The for loop iterates through each condition:
- On each iteration, R filters the rt column to include only rows for that condition.
- It then calculates the mean of that subset and stores the result in the vector.
When the loop finishes, we have one mean per condition, just like the tapply() output.

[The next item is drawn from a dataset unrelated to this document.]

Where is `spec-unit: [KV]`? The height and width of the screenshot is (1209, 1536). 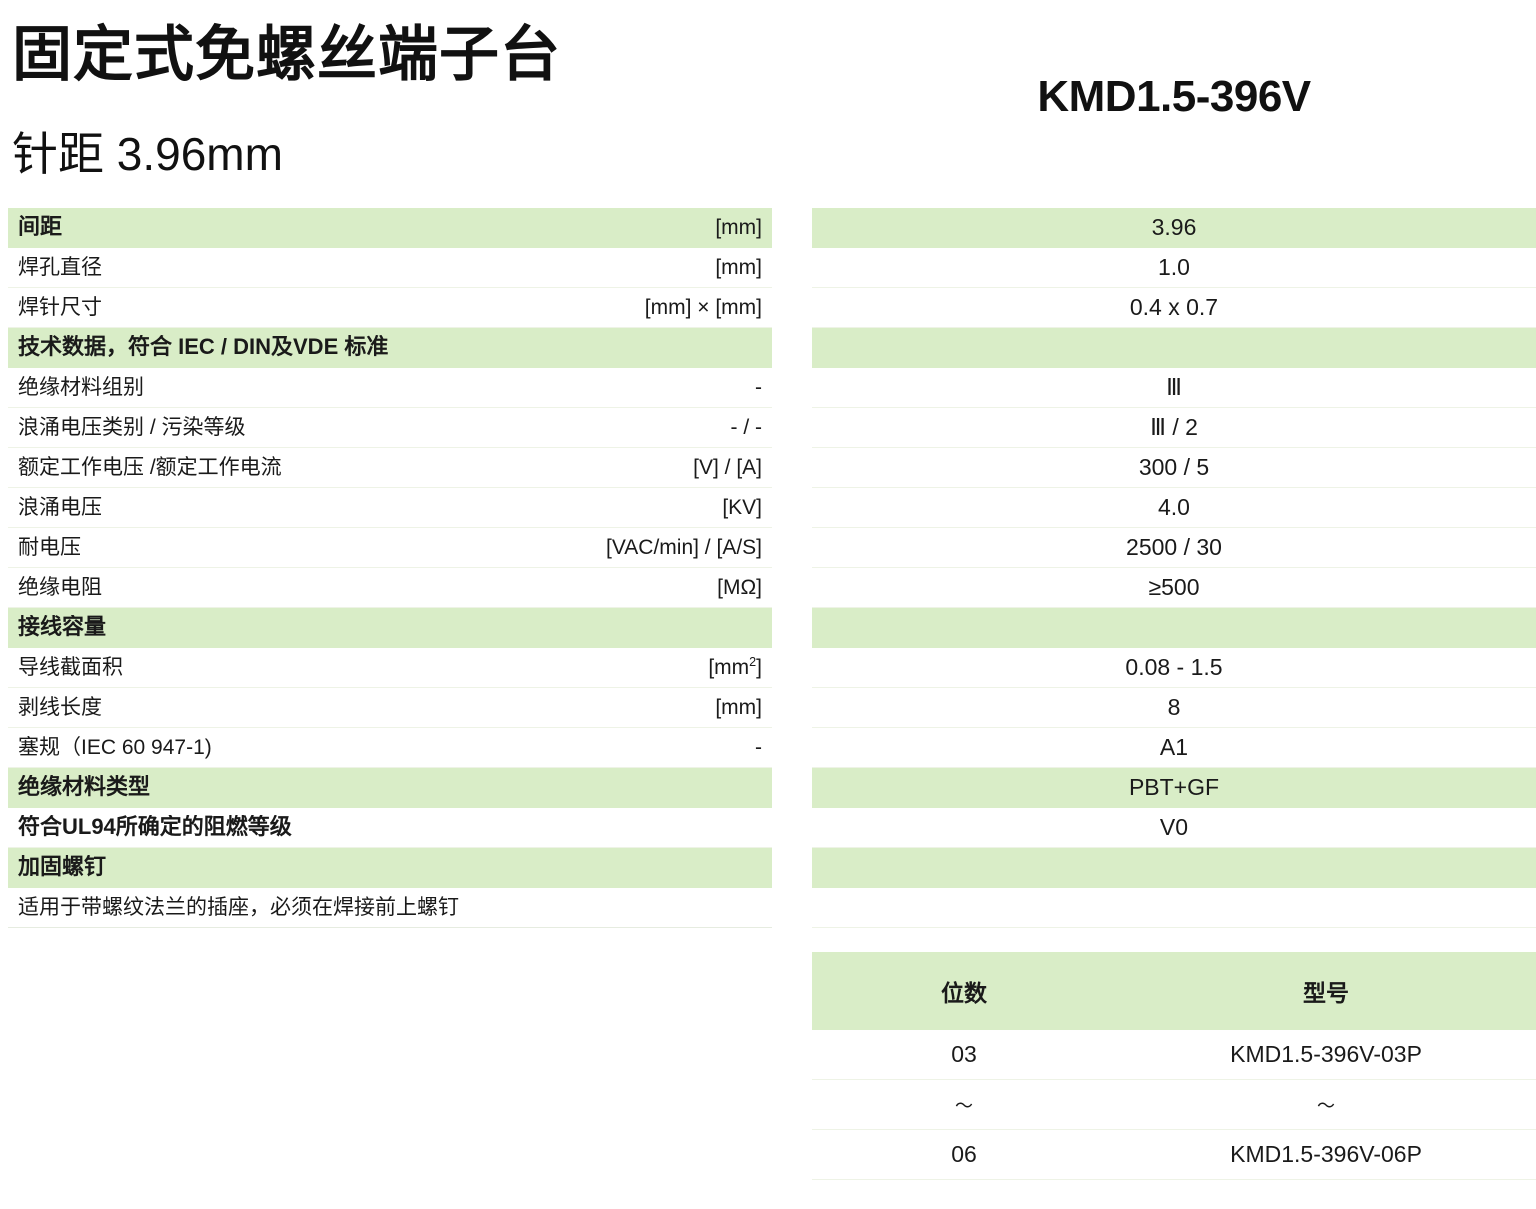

Notice we had to remove the NA values before running tapply, which can't directly accept our normal na.rm = TRUE. Read more about how you can pass arguments like na.rm = TRUE to the function inside tapply() by wrapping it in an anonymous function (function(x) {}): Handling Missing Values in Group Summaries with tapply()

Summary

Function	Purpose	Typical Input	Example
`rowMeans()`	Mean across columns (per subject)	Numeric data frame or matrix	`rowMeans(rt_data)`
`colMeans()`	Mean across rows (per block)	Numeric data frame or matrix	`colMeans(rt_data)`
`apply()`	Apply a custom function to rows or columns	Matrix or data frame	`apply(rt_data, 2, sd)`
`tapply()`	Apply a function by group	Vector + grouping variable	`tapply(rt, condition, mean)`

7. Summary

Functions let you bundle operations and reuse them easily.
Conditionals let your code make decisions with if, else if, and else.
Loops let your code repeat actions for each element of a sequence.
Combining loops and conditionals lets you apply logic row by row in a data frame.
Use vectorized alternatives like ifelse(), rowMeans(), apply(), and tapply() to make your code faster, simpler, and more readable.
- As you get comfortable, you’ll start to see where loops make sense for clarity — and where vectorization makes sense for speed.
Advanced structures like while, repeat, next, and break exist but are less common in data analysis.
When writing R code, prioritize clarity first, then efficiency through vectorization once the logic is clear and correct.

The goal is not just to write working code, but to write code that’s readable, efficient, and expressive of your intent.